Updated: Jun 22, 2023

“No coward soul is mine,” she reads, and if she doesn’t quite understand what she’s saying, it doesn’t matter. She likes the way the words roll around in her mouth and how they sound when she speaks them aloud. I am the only one paying attention; her sister is browsing through another poetry book for the words she wants to share, and her brother is downing his tea as fast as he can. It isn’t a picture-perfect poetry teatime, but it’s still magical.


Charlotte Mason says in Home Education, that children’s books should “include a good deal of poetry, to accustom him to the delicate rendering of shades of meaning, and especially to make him aware that words are beautiful in themselves, that they are a source of pleasure, and are worthy of our honour; and that a beautiful word deserves to be beautifully said, with a certain roundness of tone and precision of utterance.”

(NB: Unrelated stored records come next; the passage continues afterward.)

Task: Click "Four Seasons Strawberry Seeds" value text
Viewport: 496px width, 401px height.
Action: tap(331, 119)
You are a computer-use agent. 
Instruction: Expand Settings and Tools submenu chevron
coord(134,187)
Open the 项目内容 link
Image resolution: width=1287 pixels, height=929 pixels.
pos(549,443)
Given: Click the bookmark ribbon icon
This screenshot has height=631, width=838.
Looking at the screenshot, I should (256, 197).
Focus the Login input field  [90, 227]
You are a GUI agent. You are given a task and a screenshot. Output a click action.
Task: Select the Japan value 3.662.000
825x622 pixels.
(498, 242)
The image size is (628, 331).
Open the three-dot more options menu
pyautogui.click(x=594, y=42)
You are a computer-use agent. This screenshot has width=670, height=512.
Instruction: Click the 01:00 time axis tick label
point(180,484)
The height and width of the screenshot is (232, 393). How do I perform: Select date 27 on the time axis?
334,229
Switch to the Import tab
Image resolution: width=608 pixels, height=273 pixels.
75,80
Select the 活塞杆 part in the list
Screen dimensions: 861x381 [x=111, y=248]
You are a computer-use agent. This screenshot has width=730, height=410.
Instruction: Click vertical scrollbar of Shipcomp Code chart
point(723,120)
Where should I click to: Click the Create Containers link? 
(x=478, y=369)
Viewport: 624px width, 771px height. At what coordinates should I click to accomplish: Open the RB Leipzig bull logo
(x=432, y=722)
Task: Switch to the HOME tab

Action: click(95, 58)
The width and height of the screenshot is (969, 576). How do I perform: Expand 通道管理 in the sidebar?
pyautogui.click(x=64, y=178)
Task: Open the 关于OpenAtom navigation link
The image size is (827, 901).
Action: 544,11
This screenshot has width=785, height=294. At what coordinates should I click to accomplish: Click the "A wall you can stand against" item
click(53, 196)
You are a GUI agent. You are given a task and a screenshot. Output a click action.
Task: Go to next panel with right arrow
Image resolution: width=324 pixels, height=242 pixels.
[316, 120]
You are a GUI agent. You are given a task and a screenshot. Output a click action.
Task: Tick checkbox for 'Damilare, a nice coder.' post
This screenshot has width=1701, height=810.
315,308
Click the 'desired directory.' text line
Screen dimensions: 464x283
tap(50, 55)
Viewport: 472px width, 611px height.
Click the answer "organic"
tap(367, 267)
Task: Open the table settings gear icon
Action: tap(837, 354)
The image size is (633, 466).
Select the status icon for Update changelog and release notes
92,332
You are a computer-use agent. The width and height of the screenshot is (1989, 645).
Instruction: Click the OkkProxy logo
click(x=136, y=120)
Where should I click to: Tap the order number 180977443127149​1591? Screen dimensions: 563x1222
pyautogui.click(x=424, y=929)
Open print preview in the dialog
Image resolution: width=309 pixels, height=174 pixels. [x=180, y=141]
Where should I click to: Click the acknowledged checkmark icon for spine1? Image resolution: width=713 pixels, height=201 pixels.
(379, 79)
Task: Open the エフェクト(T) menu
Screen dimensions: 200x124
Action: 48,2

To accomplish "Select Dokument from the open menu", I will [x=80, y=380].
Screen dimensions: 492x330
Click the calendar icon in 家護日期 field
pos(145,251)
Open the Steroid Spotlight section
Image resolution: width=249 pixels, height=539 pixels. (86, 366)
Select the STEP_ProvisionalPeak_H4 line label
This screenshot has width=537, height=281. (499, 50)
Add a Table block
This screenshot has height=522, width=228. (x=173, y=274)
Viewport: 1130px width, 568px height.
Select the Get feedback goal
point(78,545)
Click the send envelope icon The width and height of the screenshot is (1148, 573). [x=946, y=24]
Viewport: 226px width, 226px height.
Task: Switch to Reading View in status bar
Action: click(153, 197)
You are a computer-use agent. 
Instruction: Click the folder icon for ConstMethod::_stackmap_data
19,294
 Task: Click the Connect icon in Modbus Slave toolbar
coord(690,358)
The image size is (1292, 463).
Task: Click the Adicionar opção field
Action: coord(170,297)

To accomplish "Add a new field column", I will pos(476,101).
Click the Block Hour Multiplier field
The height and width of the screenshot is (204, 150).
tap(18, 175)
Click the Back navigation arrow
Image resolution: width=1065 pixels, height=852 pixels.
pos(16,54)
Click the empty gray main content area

The girls have each chosen three volumes of poetry for today’s tea. When we began this tradition, they would grab books randomly, but now each book is selected on purpose. T.S. Eliot shows up a lot. We like his practical cats, and agree that Andrew Lloyd Webber’s are great as individual songs but not all at once. We watched the musical just once; it was enough.


My husband joins in when he’s at home. He likes to read contemporary poets. By contemporary poets, I mean Christian rap artists. I bet Walter de la Mare and Robert Louis Stevenson never, in their wildest imaginings, dreamed they would share teatime with Lecrae.


Sometimes we share our own poetry, even my son who is not yet a reader. His rhymes are less accidental than they used to be. It’s wonderful to see. I try to record him so that I can write them down later, but if he notices, then he gets silly for the camera. My daughters love to make up rhyming couplets, even nonsensical ones. Sometimes they mimic the style of the poets they’re currently reading for school.


Poetry teatime isn’t ordinary teatime. Instead of drinking out of mugs, we use my beautiful flower-painted tea set. This tea set was a wedding gift from my godparents. The cups are a little bit chipped, and the sugar bowl has long since lost its lid, but the teapot is enormous, bottomless and magical. There is always enough for a second cup for everyone. We have a special treat on a pretty plate: sometimes fancy biscuits, sometimes cupcakes or Lamingtons.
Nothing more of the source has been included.